(ПИСЬМЕННОЕ ЗАДАНИЕ)
Процитируйте все строки ниже слово в слово, ничего не меняя.

(ИСХОДНЫЕ ДАННЫЕ)
'''

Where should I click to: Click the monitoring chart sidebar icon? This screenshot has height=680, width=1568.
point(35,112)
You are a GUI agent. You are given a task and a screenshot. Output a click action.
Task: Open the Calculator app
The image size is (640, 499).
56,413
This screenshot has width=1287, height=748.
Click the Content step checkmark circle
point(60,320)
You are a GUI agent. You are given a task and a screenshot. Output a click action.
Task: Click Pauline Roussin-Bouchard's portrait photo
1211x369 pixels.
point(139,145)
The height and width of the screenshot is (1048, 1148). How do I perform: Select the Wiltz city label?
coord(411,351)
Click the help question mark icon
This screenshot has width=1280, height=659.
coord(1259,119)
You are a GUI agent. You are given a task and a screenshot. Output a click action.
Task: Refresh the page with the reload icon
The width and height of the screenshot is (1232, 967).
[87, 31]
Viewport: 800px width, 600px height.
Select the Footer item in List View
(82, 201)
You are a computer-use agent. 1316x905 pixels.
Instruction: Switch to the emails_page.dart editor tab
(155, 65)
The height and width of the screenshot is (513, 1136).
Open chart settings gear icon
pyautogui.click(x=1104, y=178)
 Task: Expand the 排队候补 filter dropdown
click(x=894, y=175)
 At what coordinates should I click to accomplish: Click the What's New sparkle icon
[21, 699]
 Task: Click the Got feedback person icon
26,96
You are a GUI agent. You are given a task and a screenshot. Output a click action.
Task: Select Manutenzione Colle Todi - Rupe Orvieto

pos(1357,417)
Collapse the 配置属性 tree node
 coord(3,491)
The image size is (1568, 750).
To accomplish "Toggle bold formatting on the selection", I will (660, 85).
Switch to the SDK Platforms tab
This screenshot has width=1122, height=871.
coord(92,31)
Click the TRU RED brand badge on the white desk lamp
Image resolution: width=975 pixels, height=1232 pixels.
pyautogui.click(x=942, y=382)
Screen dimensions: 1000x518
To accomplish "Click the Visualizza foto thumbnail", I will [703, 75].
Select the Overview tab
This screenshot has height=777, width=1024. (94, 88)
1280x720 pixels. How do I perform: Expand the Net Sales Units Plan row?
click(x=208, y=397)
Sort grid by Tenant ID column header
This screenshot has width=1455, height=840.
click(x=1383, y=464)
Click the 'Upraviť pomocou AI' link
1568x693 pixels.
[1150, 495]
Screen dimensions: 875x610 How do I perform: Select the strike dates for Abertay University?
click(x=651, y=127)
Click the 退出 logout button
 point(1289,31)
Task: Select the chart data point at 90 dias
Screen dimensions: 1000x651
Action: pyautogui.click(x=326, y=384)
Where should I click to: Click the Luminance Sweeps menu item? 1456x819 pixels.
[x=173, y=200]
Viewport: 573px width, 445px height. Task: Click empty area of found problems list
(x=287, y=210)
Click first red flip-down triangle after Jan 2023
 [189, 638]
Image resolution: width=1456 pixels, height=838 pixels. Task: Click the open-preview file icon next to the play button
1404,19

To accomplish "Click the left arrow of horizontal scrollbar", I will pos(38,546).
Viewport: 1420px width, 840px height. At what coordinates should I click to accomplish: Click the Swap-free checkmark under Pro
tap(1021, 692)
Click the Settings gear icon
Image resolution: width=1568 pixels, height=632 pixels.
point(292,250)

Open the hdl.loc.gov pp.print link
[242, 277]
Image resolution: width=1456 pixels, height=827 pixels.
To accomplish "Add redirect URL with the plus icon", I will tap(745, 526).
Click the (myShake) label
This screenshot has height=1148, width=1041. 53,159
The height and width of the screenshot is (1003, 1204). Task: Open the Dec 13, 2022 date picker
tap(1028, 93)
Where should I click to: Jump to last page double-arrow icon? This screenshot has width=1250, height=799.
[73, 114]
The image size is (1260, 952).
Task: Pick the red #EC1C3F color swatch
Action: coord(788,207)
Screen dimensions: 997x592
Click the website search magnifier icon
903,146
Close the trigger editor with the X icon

'''

(ОТВЕТ К ЗАДАНИЮ)
Where should I click to: Click the monitoring chart sidebar icon? This screenshot has height=680, width=1568.
point(35,112)
You are a GUI agent. You are given a task and a screenshot. Output a click action.
Task: Open the Calculator app
The image size is (640, 499).
56,413
This screenshot has width=1287, height=748.
Click the Content step checkmark circle
point(60,320)
You are a GUI agent. You are given a task and a screenshot. Output a click action.
Task: Click Pauline Roussin-Bouchard's portrait photo
1211x369 pixels.
point(139,145)
The height and width of the screenshot is (1048, 1148). How do I perform: Select the Wiltz city label?
coord(411,351)
Click the help question mark icon
This screenshot has width=1280, height=659.
coord(1259,119)
You are a GUI agent. You are given a task and a screenshot. Output a click action.
Task: Refresh the page with the reload icon
The width and height of the screenshot is (1232, 967).
[87, 31]
Viewport: 800px width, 600px height.
Select the Footer item in List View
(82, 201)
You are a computer-use agent. 1316x905 pixels.
Instruction: Switch to the emails_page.dart editor tab
(155, 65)
The height and width of the screenshot is (513, 1136).
Open chart settings gear icon
pyautogui.click(x=1104, y=178)
 Task: Expand the 排队候补 filter dropdown
click(x=894, y=175)
 At what coordinates should I click to accomplish: Click the What's New sparkle icon
[21, 699]
 Task: Click the Got feedback person icon
26,96
You are a GUI agent. You are given a task and a screenshot. Output a click action.
Task: Select Manutenzione Colle Todi - Rupe Orvieto

pos(1357,417)
Collapse the 配置属性 tree node
 coord(3,491)
The image size is (1568, 750).
To accomplish "Toggle bold formatting on the selection", I will (660, 85).
Switch to the SDK Platforms tab
This screenshot has width=1122, height=871.
coord(92,31)
Click the TRU RED brand badge on the white desk lamp
Image resolution: width=975 pixels, height=1232 pixels.
pyautogui.click(x=942, y=382)
Screen dimensions: 1000x518
To accomplish "Click the Visualizza foto thumbnail", I will [703, 75].
Select the Overview tab
This screenshot has height=777, width=1024. (94, 88)
1280x720 pixels. How do I perform: Expand the Net Sales Units Plan row?
click(x=208, y=397)
Sort grid by Tenant ID column header
This screenshot has width=1455, height=840.
click(x=1383, y=464)
Click the 'Upraviť pomocou AI' link
1568x693 pixels.
[1150, 495]
Screen dimensions: 875x610 How do I perform: Select the strike dates for Abertay University?
click(x=651, y=127)
Click the 退出 logout button
 point(1289,31)
Task: Select the chart data point at 90 dias
Screen dimensions: 1000x651
Action: pyautogui.click(x=326, y=384)
Where should I click to: Click the Luminance Sweeps menu item? 1456x819 pixels.
[x=173, y=200]
Viewport: 573px width, 445px height. Task: Click empty area of found problems list
(x=287, y=210)
Click first red flip-down triangle after Jan 2023
 [189, 638]
Image resolution: width=1456 pixels, height=838 pixels. Task: Click the open-preview file icon next to the play button
1404,19

To accomplish "Click the left arrow of horizontal scrollbar", I will pos(38,546).
Viewport: 1420px width, 840px height. At what coordinates should I click to accomplish: Click the Swap-free checkmark under Pro
tap(1021, 692)
Click the Settings gear icon
Image resolution: width=1568 pixels, height=632 pixels.
point(292,250)

Open the hdl.loc.gov pp.print link
[242, 277]
Image resolution: width=1456 pixels, height=827 pixels.
To accomplish "Add redirect URL with the plus icon", I will tap(745, 526).
Click the (myShake) label
This screenshot has height=1148, width=1041. 53,159
The height and width of the screenshot is (1003, 1204). Task: Open the Dec 13, 2022 date picker
tap(1028, 93)
Where should I click to: Jump to last page double-arrow icon? This screenshot has width=1250, height=799.
[73, 114]
The image size is (1260, 952).
Task: Pick the red #EC1C3F color swatch
Action: coord(788,207)
Screen dimensions: 997x592
Click the website search magnifier icon
903,146
Close the trigger editor with the X icon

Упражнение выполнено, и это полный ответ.